小説は劣化などしていない、より簡略化し誰にでも理解できるまで洗練され続けた円の面積を出す公式と同じなのである。
つまり、小説のテンプレの最終到達点は、
敵が現れた。
「あっ」
驚いた。
「うん」
倒した。
事件が起こった。
「あっ」
困った。
「うん」
解決した。
こうなるはずである。
ここまで来れば当然誰もが、どんな敵かどうやって倒したか、その過程をどう描くかが物語の面白さだというであろう。しかしそれはこの公式を知っているからこそ、公式の過程を楽しめるのである。公式を知らなければより簡単に単純にテンプレが理解できる話でなければ、有限の中の無限のように面白いとはとは思わないだろう。
物語を書くにあたってもまず初めに読者が簡単に解ける問題を定義しなければならない。読み始めた初めの問題が難しすぎればその先を解こうとは思わないだろう。数学のテストと同じである。一門目が最も難しいテストを作るものは頭がおかしいと思われても仕方がない。簡単な問題から徐々に難しく最後の問題が解けなくてもやり切った満足感が得られれば、次のテストに向かえると言うものだ。

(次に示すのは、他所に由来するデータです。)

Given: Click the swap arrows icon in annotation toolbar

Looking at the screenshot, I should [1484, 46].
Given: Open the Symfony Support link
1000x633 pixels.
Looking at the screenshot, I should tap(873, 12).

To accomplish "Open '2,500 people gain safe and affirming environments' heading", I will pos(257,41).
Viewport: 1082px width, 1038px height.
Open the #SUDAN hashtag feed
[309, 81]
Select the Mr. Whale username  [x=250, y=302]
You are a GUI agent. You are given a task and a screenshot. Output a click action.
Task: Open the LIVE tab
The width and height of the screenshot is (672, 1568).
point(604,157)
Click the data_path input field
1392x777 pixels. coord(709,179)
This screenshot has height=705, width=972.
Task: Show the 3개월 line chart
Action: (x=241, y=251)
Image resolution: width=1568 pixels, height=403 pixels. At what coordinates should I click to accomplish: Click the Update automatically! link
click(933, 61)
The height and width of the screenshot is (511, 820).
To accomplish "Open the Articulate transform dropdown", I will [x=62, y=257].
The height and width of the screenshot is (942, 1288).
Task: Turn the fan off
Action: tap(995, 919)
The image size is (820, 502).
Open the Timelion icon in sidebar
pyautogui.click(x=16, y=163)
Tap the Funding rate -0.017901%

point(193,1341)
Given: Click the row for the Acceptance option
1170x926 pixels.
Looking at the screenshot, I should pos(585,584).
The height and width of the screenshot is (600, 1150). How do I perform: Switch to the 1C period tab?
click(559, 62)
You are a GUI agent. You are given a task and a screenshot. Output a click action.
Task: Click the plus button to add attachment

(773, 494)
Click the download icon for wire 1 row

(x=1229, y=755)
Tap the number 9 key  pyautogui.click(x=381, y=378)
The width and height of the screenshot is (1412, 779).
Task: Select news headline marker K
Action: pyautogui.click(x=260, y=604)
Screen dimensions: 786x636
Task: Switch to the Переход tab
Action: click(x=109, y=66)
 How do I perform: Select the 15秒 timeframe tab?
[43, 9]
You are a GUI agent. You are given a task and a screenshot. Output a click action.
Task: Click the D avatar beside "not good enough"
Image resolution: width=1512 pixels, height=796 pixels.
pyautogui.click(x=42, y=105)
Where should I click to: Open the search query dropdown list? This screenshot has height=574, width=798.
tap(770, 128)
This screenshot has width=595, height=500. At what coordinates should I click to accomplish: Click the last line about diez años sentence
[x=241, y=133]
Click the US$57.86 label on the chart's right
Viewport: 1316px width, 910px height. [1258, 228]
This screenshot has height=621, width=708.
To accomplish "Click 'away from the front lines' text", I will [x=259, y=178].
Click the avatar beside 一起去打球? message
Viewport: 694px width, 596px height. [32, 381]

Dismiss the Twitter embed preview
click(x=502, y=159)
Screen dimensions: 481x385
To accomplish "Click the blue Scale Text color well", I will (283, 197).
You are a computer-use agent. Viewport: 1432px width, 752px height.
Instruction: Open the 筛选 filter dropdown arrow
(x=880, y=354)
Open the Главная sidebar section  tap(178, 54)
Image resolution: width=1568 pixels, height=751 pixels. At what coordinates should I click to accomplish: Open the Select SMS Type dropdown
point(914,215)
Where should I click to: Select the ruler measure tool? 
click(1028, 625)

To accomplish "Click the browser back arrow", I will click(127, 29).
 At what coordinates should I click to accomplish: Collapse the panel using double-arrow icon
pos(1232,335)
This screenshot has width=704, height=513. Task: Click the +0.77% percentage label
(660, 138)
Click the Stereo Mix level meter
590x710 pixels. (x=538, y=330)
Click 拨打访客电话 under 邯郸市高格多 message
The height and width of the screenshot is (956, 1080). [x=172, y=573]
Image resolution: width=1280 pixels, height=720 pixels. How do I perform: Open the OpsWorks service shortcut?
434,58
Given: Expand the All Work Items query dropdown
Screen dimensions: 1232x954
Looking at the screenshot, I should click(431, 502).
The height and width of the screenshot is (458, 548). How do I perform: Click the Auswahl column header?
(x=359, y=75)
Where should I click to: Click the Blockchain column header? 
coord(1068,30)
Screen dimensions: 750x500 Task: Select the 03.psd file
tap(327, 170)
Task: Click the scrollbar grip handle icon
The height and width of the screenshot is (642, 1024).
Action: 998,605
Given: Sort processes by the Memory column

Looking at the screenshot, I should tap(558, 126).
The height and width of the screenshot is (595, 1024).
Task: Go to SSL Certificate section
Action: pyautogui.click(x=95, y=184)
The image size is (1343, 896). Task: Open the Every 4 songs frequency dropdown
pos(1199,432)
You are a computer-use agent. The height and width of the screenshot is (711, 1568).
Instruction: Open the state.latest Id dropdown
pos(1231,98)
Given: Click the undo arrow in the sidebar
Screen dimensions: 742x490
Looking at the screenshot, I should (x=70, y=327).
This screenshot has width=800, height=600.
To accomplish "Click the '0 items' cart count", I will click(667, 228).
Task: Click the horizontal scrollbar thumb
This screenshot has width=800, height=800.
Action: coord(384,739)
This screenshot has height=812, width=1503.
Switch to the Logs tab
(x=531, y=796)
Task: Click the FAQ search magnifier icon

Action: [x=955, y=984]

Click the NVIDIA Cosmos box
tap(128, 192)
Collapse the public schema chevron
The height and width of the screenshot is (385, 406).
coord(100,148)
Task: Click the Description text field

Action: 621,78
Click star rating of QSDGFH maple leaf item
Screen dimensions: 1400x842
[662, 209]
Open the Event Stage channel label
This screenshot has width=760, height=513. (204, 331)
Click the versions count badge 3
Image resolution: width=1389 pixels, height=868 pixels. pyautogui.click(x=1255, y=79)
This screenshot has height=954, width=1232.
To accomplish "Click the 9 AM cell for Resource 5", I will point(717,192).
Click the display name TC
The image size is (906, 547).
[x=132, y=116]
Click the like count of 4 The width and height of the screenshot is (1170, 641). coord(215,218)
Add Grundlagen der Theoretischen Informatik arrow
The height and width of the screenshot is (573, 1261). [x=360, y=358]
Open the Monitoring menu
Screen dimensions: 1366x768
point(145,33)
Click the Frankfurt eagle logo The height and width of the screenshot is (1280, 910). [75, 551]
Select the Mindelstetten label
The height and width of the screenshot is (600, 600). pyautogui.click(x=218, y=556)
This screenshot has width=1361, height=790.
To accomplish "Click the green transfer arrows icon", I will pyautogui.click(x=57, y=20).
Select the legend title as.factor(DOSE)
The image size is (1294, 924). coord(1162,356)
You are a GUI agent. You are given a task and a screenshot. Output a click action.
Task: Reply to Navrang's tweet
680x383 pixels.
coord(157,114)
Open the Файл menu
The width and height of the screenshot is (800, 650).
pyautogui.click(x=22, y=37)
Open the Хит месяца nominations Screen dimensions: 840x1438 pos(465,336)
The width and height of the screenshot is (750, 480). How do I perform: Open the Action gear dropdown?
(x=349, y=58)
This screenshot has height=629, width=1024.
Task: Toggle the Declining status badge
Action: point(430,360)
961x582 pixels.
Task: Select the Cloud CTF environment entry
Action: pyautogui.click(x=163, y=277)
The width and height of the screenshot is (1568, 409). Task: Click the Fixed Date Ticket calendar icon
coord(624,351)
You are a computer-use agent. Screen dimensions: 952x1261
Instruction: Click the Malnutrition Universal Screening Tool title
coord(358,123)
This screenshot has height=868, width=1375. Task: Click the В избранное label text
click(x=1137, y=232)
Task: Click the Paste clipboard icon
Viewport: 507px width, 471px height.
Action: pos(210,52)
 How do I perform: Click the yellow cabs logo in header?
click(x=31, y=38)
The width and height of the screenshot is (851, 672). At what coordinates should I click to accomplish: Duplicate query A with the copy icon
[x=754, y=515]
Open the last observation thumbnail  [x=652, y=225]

小説の面白さを知っている者ほど万人受けしない物を書き始めるのは、数学の面白さを知り円の面積を出す公式の求め方を教えようとしているのと同じなのである。
足し算から始めなければ一歩も前には進めないというのに。
数学には答えの求められない問題もある。
数学には答えが一つではない問題もある。
求められないという答えが求められるのであるのだが、その面白さを説明しようとすると誰も話を聞いてくれないと嘆かなければならなかったりもするのだ。
ランキングに乗っている作品が駄作だというのは間違いである。
ネット小説とは洗練された結果なのだ。
足し算が無駄である筈は無く、円の面積を求める公式が駄作である筈が無いのだから。
確実にランキング1位をとれる、最も時代を先取りし洗練された作品とは、「あっ」「うん」なのだ!
あっ、うん、人類にはまだ早すぎたようだな……。